**Problem to work on**
The full set of lines below has to be written out again exactly.

Stored items:
——

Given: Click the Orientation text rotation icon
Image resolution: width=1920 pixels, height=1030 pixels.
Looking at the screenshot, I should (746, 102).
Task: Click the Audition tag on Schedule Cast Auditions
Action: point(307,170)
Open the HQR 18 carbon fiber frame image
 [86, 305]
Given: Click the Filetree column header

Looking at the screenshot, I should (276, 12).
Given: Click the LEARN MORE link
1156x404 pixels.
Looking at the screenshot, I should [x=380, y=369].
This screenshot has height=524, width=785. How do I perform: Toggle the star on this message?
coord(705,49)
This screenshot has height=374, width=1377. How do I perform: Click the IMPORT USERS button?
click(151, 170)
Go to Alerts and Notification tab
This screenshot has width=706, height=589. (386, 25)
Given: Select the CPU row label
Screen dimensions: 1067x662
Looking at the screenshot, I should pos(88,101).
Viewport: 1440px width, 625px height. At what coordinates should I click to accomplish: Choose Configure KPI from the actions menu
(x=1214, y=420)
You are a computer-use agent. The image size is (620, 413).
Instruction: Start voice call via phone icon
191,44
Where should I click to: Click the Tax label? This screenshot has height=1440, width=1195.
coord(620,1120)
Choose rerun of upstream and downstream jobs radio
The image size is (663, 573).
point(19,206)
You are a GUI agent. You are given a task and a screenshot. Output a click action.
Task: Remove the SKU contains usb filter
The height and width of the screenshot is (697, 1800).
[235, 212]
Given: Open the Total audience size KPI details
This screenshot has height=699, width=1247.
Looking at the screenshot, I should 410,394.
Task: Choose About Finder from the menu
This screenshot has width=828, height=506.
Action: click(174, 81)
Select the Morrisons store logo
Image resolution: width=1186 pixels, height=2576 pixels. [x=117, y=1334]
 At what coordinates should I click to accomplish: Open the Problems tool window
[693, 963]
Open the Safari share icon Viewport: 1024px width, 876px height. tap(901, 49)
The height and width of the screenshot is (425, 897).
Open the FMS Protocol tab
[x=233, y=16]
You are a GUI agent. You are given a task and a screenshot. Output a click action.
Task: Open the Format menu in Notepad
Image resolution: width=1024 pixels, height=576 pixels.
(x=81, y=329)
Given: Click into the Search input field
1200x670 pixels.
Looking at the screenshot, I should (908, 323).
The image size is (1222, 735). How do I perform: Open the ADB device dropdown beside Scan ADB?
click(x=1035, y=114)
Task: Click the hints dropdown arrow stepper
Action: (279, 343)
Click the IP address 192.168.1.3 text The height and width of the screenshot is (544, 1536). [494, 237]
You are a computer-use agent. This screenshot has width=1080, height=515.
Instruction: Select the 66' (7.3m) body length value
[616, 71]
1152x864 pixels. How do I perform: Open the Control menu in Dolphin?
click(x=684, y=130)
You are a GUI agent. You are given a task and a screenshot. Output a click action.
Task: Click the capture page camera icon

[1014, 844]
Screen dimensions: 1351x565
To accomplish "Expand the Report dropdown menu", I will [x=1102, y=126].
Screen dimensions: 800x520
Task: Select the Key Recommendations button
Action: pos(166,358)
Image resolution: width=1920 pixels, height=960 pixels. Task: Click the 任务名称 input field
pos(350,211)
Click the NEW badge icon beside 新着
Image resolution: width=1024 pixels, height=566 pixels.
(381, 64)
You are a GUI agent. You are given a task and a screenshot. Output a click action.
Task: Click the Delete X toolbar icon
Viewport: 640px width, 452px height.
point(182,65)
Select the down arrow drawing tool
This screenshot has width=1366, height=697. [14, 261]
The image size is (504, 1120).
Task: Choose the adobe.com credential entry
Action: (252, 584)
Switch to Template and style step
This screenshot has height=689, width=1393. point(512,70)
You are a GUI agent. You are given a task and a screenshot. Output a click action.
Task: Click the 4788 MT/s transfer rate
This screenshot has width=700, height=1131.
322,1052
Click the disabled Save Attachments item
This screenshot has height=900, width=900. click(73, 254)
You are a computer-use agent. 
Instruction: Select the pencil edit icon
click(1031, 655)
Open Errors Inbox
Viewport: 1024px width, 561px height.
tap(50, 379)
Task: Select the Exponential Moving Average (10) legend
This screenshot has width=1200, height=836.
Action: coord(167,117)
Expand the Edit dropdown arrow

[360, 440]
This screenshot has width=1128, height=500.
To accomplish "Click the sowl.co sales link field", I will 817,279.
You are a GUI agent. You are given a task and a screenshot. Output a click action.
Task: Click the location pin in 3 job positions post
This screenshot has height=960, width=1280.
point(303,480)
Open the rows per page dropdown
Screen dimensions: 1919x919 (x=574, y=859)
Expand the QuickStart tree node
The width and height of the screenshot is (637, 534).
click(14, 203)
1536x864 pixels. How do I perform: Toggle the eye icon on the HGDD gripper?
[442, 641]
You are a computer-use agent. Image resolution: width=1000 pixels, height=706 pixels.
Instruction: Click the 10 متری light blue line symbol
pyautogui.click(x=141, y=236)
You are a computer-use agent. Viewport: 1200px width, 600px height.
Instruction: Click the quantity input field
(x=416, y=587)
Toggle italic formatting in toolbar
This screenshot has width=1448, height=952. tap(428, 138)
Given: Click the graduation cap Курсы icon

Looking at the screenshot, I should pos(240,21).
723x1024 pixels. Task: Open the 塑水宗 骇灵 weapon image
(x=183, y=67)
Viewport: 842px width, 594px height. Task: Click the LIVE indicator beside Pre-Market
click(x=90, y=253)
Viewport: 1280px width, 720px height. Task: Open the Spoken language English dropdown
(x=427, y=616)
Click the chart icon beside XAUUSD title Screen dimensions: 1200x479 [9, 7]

——

**Expected output**
Given: Click the Orientation text rotation icon
Image resolution: width=1920 pixels, height=1030 pixels.
Looking at the screenshot, I should (746, 102).
Task: Click the Audition tag on Schedule Cast Auditions
Action: point(307,170)
Open the HQR 18 carbon fiber frame image
 [86, 305]
Given: Click the Filetree column header

Looking at the screenshot, I should (276, 12).
Given: Click the LEARN MORE link
1156x404 pixels.
Looking at the screenshot, I should [x=380, y=369].
This screenshot has height=524, width=785. How do I perform: Toggle the star on this message?
coord(705,49)
This screenshot has height=374, width=1377. How do I perform: Click the IMPORT USERS button?
click(151, 170)
Go to Alerts and Notification tab
This screenshot has width=706, height=589. (386, 25)
Given: Select the CPU row label
Screen dimensions: 1067x662
Looking at the screenshot, I should pos(88,101).
Viewport: 1440px width, 625px height. At what coordinates should I click to accomplish: Choose Configure KPI from the actions menu
(x=1214, y=420)
You are a computer-use agent. The image size is (620, 413).
Instruction: Start voice call via phone icon
191,44
Where should I click to: Click the Tax label? This screenshot has height=1440, width=1195.
coord(620,1120)
Choose rerun of upstream and downstream jobs radio
The image size is (663, 573).
point(19,206)
You are a GUI agent. You are given a task and a screenshot. Output a click action.
Task: Remove the SKU contains usb filter
The height and width of the screenshot is (697, 1800).
[235, 212]
Given: Open the Total audience size KPI details
This screenshot has height=699, width=1247.
Looking at the screenshot, I should 410,394.
Task: Choose About Finder from the menu
This screenshot has width=828, height=506.
Action: click(174, 81)
Select the Morrisons store logo
Image resolution: width=1186 pixels, height=2576 pixels. [x=117, y=1334]
 At what coordinates should I click to accomplish: Open the Problems tool window
[693, 963]
Open the Safari share icon Viewport: 1024px width, 876px height. tap(901, 49)
The height and width of the screenshot is (425, 897).
Open the FMS Protocol tab
[x=233, y=16]
You are a GUI agent. You are given a task and a screenshot. Output a click action.
Task: Open the Format menu in Notepad
Image resolution: width=1024 pixels, height=576 pixels.
(x=81, y=329)
Given: Click into the Search input field
1200x670 pixels.
Looking at the screenshot, I should (908, 323).
The image size is (1222, 735). How do I perform: Open the ADB device dropdown beside Scan ADB?
click(x=1035, y=114)
Task: Click the hints dropdown arrow stepper
Action: (279, 343)
Click the IP address 192.168.1.3 text The height and width of the screenshot is (544, 1536). [494, 237]
You are a computer-use agent. This screenshot has width=1080, height=515.
Instruction: Select the 66' (7.3m) body length value
[616, 71]
1152x864 pixels. How do I perform: Open the Control menu in Dolphin?
click(x=684, y=130)
You are a GUI agent. You are given a task and a screenshot. Output a click action.
Task: Click the capture page camera icon

[1014, 844]
Screen dimensions: 1351x565
To accomplish "Expand the Report dropdown menu", I will [x=1102, y=126].
Screen dimensions: 800x520
Task: Select the Key Recommendations button
Action: pos(166,358)
Image resolution: width=1920 pixels, height=960 pixels. Task: Click the 任务名称 input field
pos(350,211)
Click the NEW badge icon beside 新着
Image resolution: width=1024 pixels, height=566 pixels.
(381, 64)
You are a GUI agent. You are given a task and a screenshot. Output a click action.
Task: Click the Delete X toolbar icon
Viewport: 640px width, 452px height.
point(182,65)
Select the down arrow drawing tool
This screenshot has width=1366, height=697. [14, 261]
The image size is (504, 1120).
Task: Choose the adobe.com credential entry
Action: (252, 584)
Switch to Template and style step
This screenshot has height=689, width=1393. point(512,70)
You are a GUI agent. You are given a task and a screenshot. Output a click action.
Task: Click the 4788 MT/s transfer rate
This screenshot has width=700, height=1131.
322,1052
Click the disabled Save Attachments item
This screenshot has height=900, width=900. click(73, 254)
You are a computer-use agent. 
Instruction: Select the pencil edit icon
click(1031, 655)
Open Errors Inbox
Viewport: 1024px width, 561px height.
tap(50, 379)
Task: Select the Exponential Moving Average (10) legend
This screenshot has width=1200, height=836.
Action: coord(167,117)
Expand the Edit dropdown arrow

[360, 440]
This screenshot has width=1128, height=500.
To accomplish "Click the sowl.co sales link field", I will 817,279.
You are a GUI agent. You are given a task and a screenshot. Output a click action.
Task: Click the location pin in 3 job positions post
This screenshot has height=960, width=1280.
point(303,480)
Open the rows per page dropdown
Screen dimensions: 1919x919 (x=574, y=859)
Expand the QuickStart tree node
The width and height of the screenshot is (637, 534).
click(14, 203)
1536x864 pixels. How do I perform: Toggle the eye icon on the HGDD gripper?
[442, 641]
You are a computer-use agent. Image resolution: width=1000 pixels, height=706 pixels.
Instruction: Click the 10 متری light blue line symbol
pyautogui.click(x=141, y=236)
You are a computer-use agent. Viewport: 1200px width, 600px height.
Instruction: Click the quantity input field
(x=416, y=587)
Toggle italic formatting in toolbar
This screenshot has width=1448, height=952. tap(428, 138)
Given: Click the graduation cap Курсы icon

Looking at the screenshot, I should pos(240,21).
723x1024 pixels. Task: Open the 塑水宗 骇灵 weapon image
(x=183, y=67)
Viewport: 842px width, 594px height. Task: Click the LIVE indicator beside Pre-Market
click(x=90, y=253)
Viewport: 1280px width, 720px height. Task: Open the Spoken language English dropdown
(x=427, y=616)
Click the chart icon beside XAUUSD title Screen dimensions: 1200x479 [9, 7]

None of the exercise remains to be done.